- **YOUR ASSIGNMENT**: Copy verbatim the span of lines beginning at the line that contains "Screen dimensions: 724x531" and ending with the final line of the data. Exclude pictures from the copy.

Dataset entries:
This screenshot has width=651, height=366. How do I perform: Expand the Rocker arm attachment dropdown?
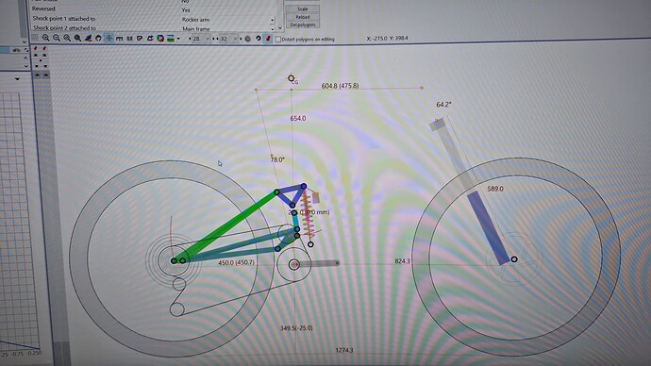tap(272, 20)
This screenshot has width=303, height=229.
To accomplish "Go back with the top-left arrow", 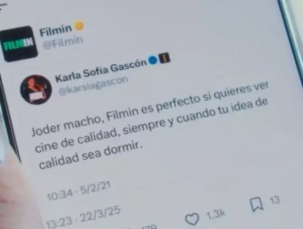I will click(3, 6).
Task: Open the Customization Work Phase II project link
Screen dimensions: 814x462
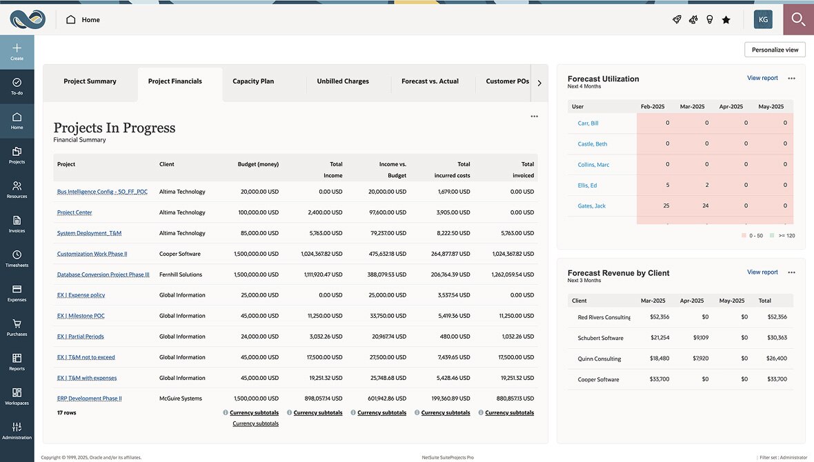Action: [92, 254]
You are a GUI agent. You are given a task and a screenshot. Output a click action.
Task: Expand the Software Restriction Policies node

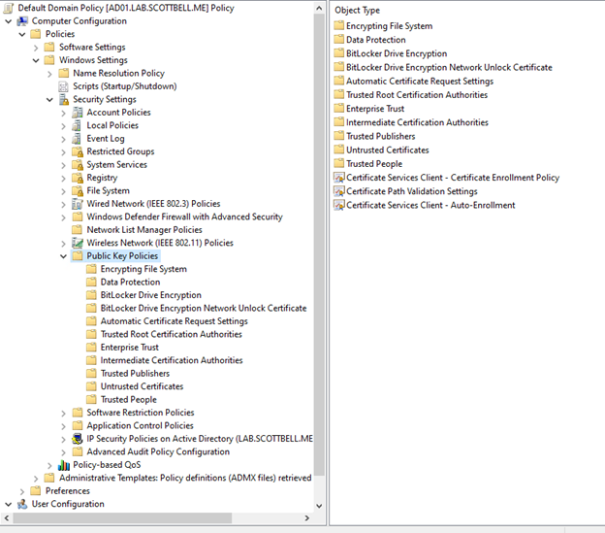point(64,413)
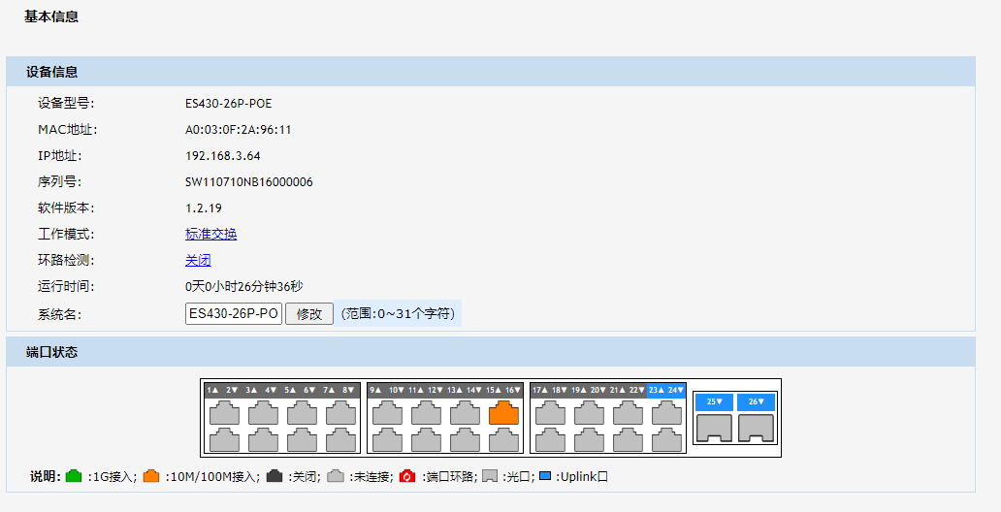Click the red port loop legend icon
Viewport: 1001px width, 512px height.
(407, 476)
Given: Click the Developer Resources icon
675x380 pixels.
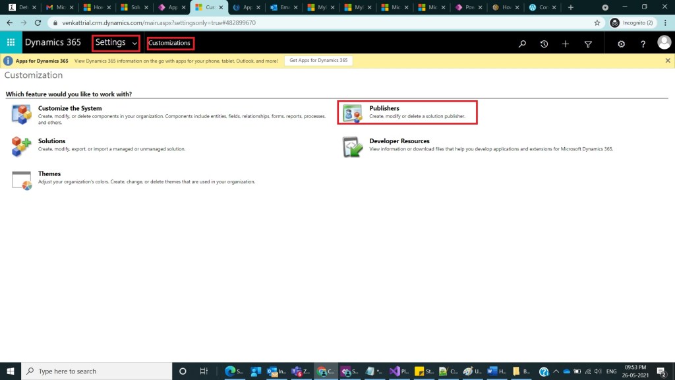Looking at the screenshot, I should tap(352, 146).
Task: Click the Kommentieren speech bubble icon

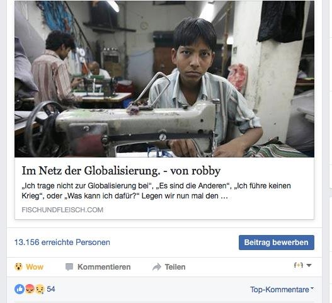Action: tap(69, 267)
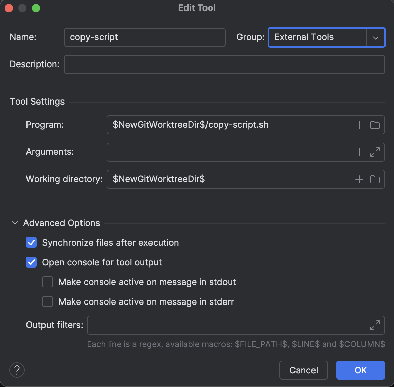Viewport: 394px width, 387px height.
Task: Click the insert macro icon beside Arguments
Action: [359, 152]
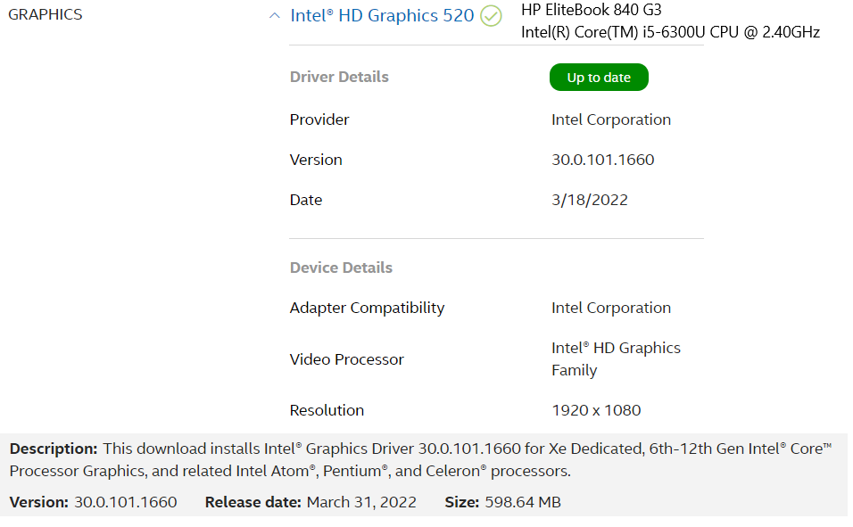The width and height of the screenshot is (853, 527).
Task: Click the Adapter Compatibility label
Action: point(367,308)
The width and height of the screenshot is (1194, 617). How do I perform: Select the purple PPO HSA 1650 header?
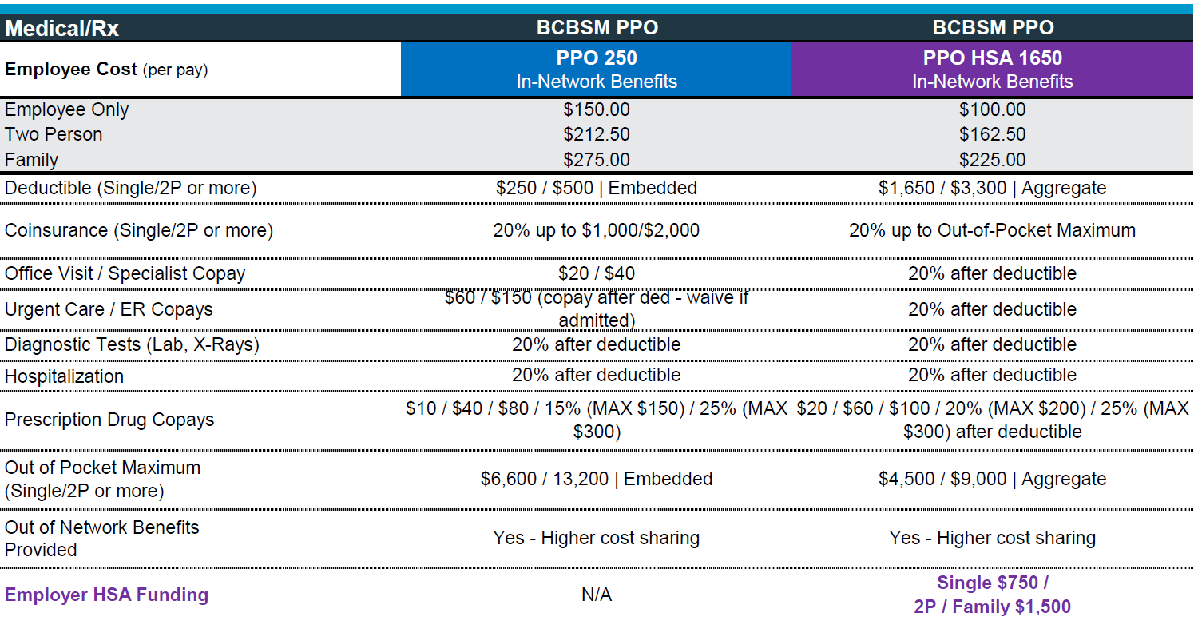pos(992,70)
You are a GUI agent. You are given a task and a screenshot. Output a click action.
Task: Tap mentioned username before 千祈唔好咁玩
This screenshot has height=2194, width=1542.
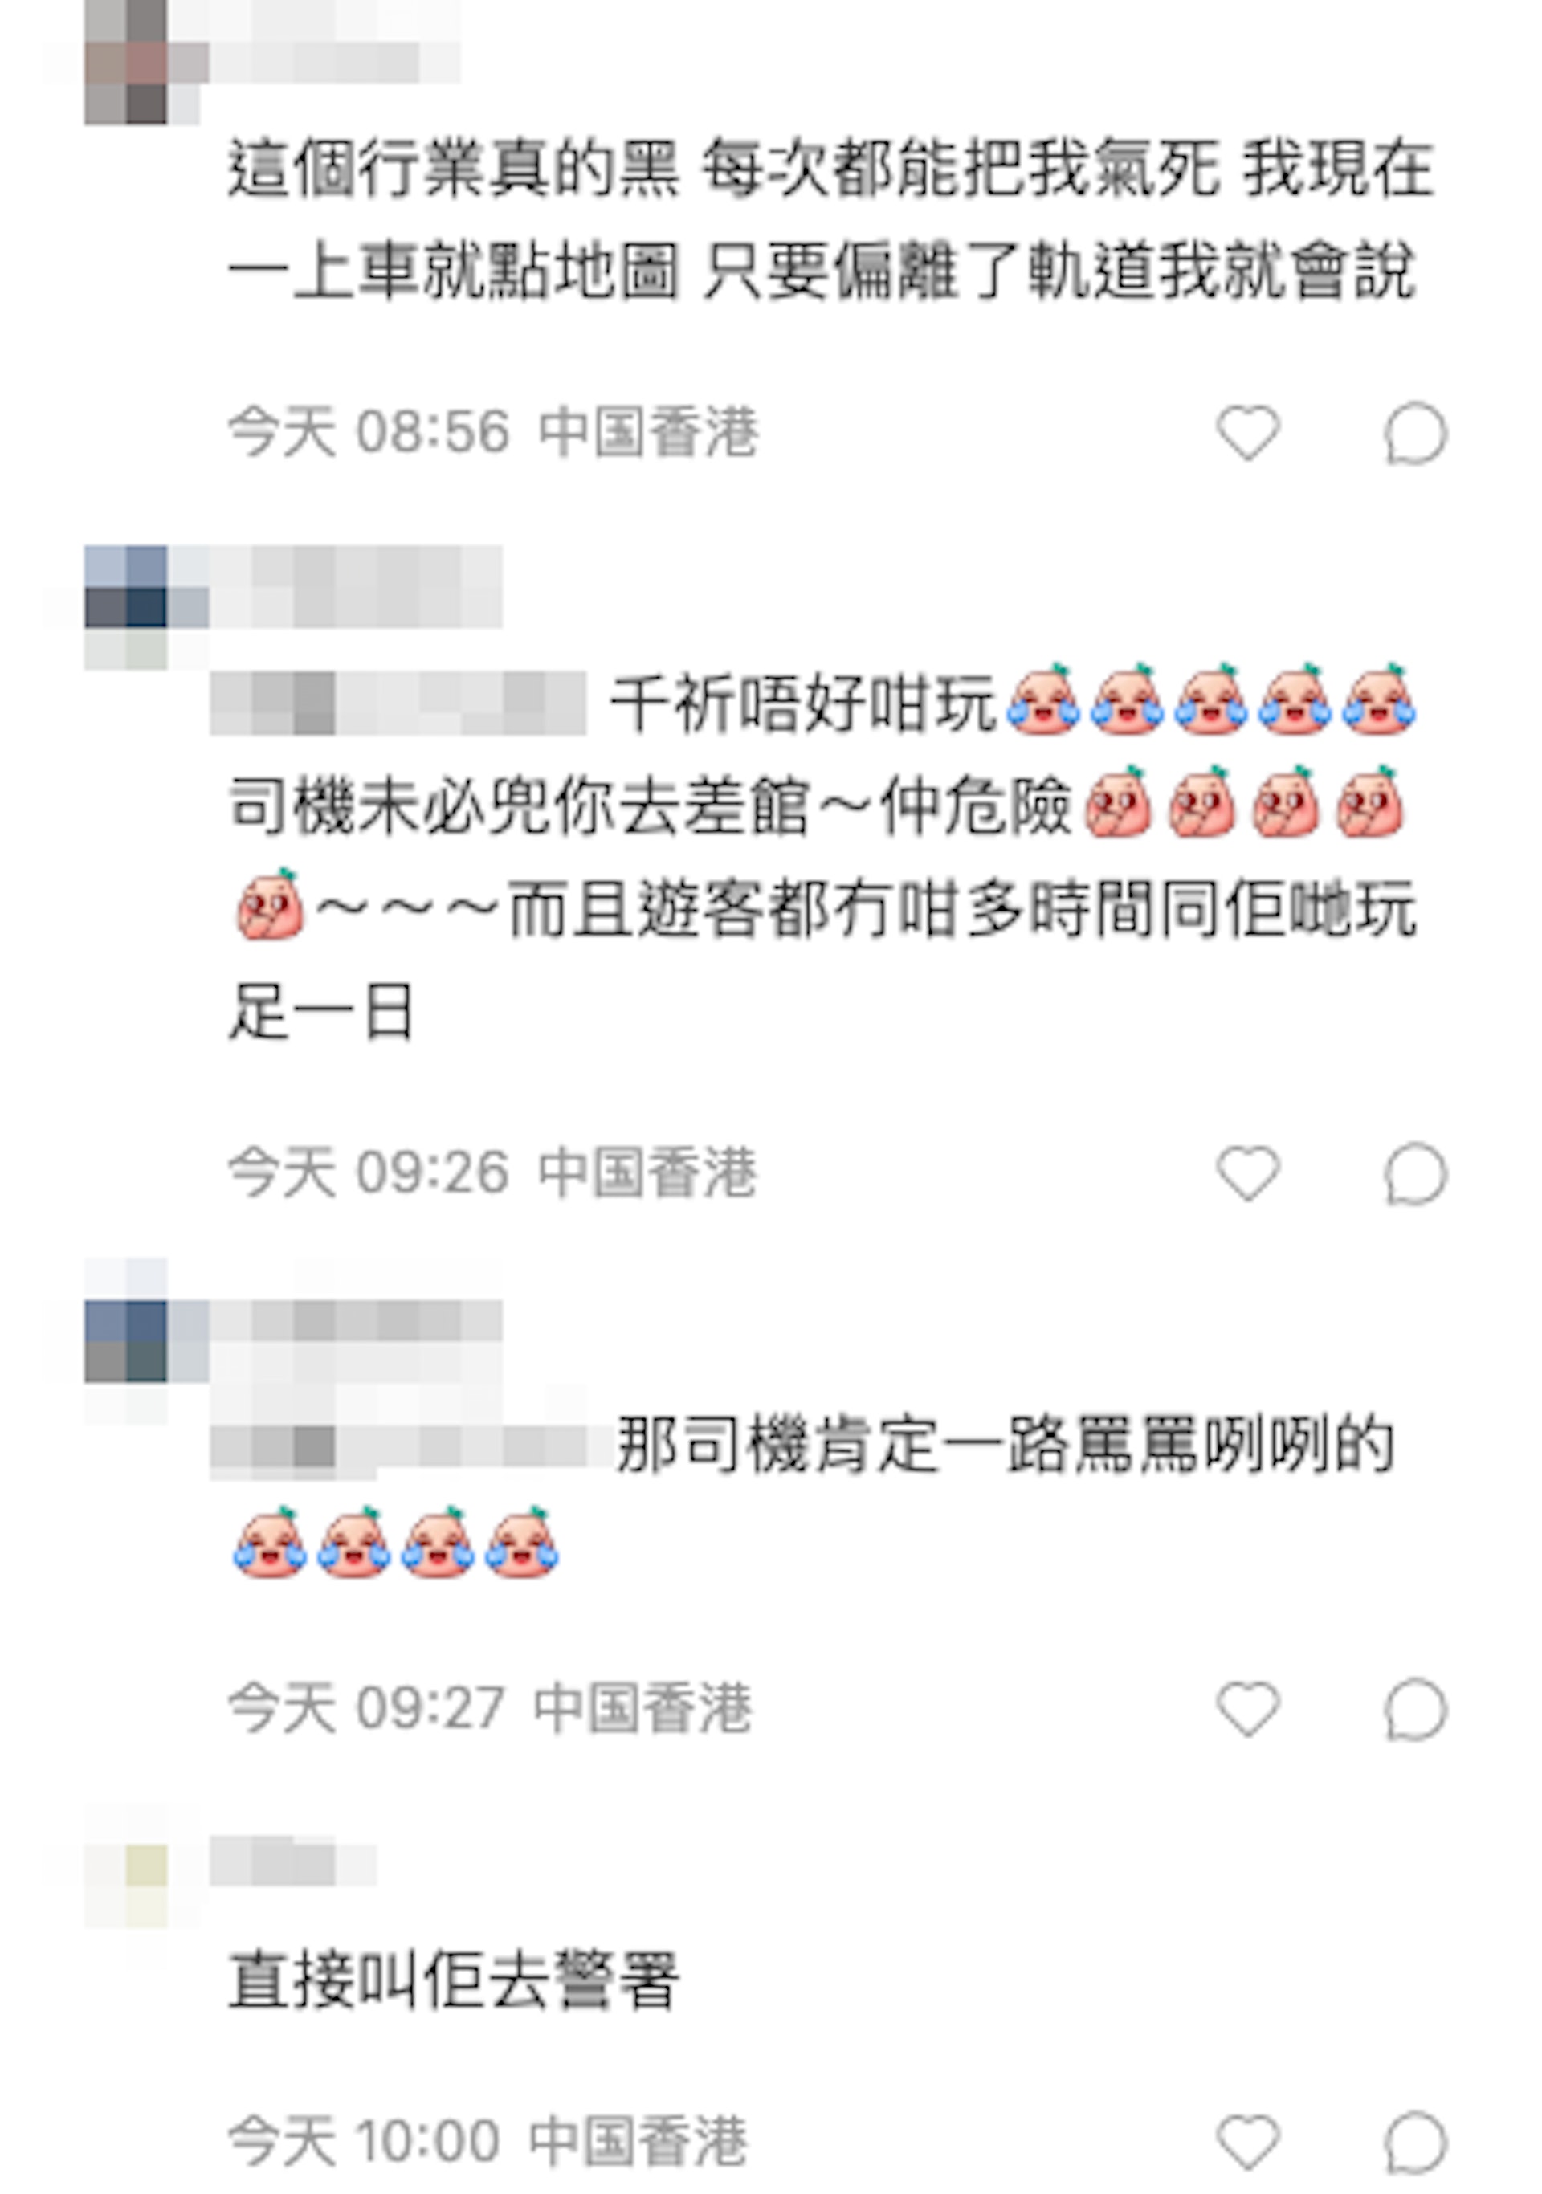coord(397,703)
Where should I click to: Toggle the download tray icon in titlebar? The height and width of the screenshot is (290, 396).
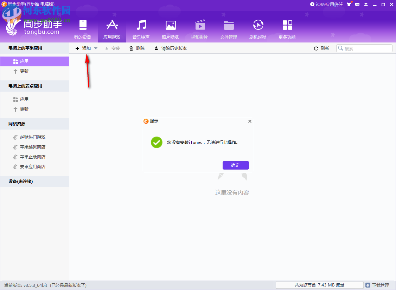(366, 4)
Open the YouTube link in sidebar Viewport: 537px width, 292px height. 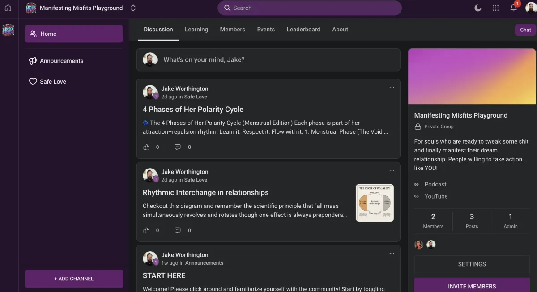tap(436, 196)
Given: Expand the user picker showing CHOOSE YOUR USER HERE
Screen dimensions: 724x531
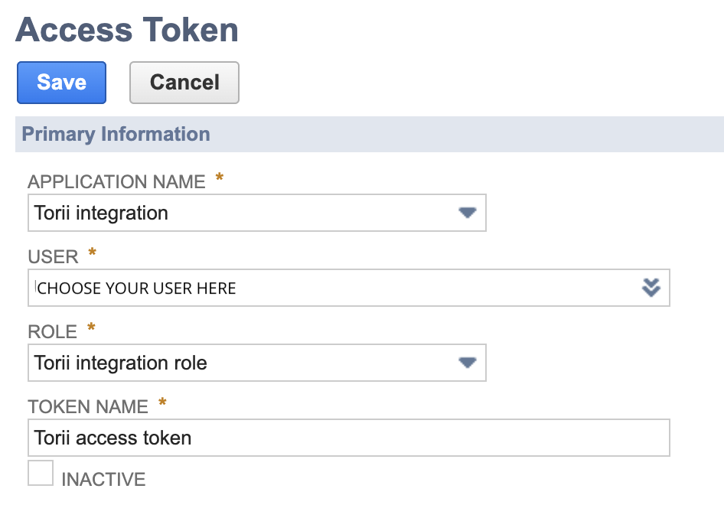Looking at the screenshot, I should coord(651,288).
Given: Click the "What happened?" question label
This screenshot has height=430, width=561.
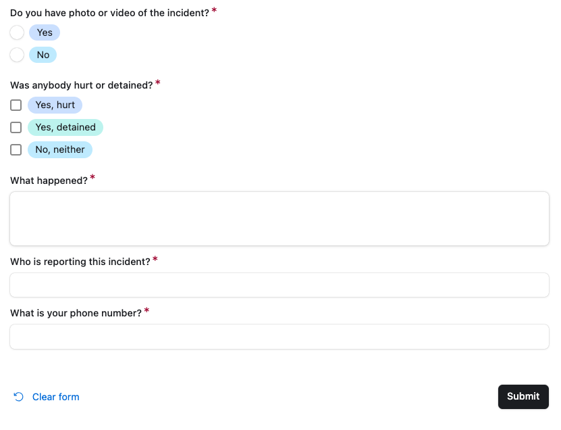Looking at the screenshot, I should click(49, 181).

- **SOLUTION TO THIS PROBLEM**:
Screen dimensions: 724x531
Looking at the screenshot, I should coord(651,288).
Given: Click the "What happened?" question label
This screenshot has height=430, width=561.
Looking at the screenshot, I should click(49, 181).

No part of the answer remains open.